Prison officials recorded his time of death as 10:12 p.m.
Ray was executed after an 11th-hour ruling from the U.S. Supreme Court vacated a stay of execution pending a religious rights claim. Ray, a Muslim, had argued Alabama's practice of including a Christian prison chaplain in the execution chamber was in violation of the First Amendment. Ray sought to have his imam present at the time of his death.
Imam Yusef Maisonet, Ray's spiritual adviser, witnessed Ray's execution from an adjoining chamber, which held media and prison officials. Two lawyers accompanied Maisonet.
When the curtain opened at 9:44 p.m., Ray lifted his head from the gurney, looking into the witness room. With his right hand in a fist, he extended a pointer finger.
Maisonet appeared to mirror the gesture and murmured that it was an acknowledgement of the singular God of the Islamic faith. When asked if he had any final words, Ray gave a brief faith declaration in Arabic.
At 9:48, Ray made a fist with his left hand, raising his head slightly to look at his arm. His left arm shook briefly, before his eyes closed a minute later.
When the curtains to the witness chamber were drawn at 10:05 p.m., Ray's right pointer remained extended.
The 11th Circuit Court of Appeals had previously stayed the execution, writing that there was a possibility Alabama had "run afoul" of the religious freedom clause of the First Amendment.
The U.S. Supreme Court voted 5-4 to vacate the stay "because Ray waited until Jan. 28, 2019, to seek relief."
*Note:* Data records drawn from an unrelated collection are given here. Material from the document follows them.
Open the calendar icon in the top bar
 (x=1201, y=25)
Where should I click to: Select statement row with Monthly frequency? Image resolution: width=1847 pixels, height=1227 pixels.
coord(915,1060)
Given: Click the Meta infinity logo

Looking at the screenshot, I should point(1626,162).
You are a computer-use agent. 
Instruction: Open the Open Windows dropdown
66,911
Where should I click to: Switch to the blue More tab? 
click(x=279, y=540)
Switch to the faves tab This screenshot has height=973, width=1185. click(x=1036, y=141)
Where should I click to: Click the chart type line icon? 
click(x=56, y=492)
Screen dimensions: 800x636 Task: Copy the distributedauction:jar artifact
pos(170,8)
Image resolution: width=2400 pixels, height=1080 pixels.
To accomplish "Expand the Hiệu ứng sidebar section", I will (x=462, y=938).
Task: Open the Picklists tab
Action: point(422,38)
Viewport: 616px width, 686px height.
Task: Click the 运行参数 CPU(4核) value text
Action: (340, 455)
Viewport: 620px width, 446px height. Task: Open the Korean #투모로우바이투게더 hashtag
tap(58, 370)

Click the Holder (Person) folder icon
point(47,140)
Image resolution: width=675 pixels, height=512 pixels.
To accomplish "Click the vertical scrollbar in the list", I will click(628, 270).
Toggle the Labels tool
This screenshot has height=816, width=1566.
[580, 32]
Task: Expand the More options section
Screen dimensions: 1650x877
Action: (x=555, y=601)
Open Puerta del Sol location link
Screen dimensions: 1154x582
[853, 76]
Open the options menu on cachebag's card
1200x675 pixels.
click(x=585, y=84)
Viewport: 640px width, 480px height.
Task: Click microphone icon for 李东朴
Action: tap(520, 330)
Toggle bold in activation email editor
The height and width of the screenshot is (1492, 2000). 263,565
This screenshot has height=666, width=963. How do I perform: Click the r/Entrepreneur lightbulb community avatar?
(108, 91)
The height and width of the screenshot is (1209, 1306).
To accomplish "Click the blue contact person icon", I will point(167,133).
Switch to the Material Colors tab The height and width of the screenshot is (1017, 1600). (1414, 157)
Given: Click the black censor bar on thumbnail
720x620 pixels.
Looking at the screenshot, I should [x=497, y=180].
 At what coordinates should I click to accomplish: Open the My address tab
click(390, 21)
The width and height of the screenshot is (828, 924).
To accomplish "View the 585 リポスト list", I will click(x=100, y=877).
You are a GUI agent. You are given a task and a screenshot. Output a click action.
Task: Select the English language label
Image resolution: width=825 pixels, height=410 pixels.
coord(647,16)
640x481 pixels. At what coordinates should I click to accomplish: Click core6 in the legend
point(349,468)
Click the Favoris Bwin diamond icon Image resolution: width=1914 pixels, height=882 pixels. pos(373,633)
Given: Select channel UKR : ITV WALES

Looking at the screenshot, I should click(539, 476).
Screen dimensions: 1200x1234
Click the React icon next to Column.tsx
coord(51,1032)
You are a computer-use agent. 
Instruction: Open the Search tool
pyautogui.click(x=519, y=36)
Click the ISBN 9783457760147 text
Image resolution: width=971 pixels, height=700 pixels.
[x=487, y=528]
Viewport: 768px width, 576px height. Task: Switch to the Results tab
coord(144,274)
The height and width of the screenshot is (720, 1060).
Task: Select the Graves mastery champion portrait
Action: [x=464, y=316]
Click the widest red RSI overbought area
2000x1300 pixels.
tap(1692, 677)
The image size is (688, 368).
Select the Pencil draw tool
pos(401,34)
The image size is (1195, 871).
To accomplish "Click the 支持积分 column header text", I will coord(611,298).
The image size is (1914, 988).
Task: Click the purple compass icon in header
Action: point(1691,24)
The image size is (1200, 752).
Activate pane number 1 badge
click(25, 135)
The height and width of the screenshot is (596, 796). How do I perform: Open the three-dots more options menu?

Justices Elena Kagan, Ruth Bader Ginsburg, Stephen Breyer and Sonia Sotomayor dissented to the ruling.
"Here, Ray has put forward a powerful claim that his religious rights will be violated at the moment the State puts him to death," Kagan wrote in her dissent. "The Eleventh Circuit wanted to hear that claim in full. Instead, this Court short-circuits that ordinary process — and itself rejects the claim with little briefing and no argument — just so the State can meet its preferred execution date."
Ray was sentenced to death for the 1995 rape and fatal stabbing of 15-year-old Tiffany Harville of Selma. Months before his death penalty trial, he was sentenced to life for a 1994 slaying of two teen brothers.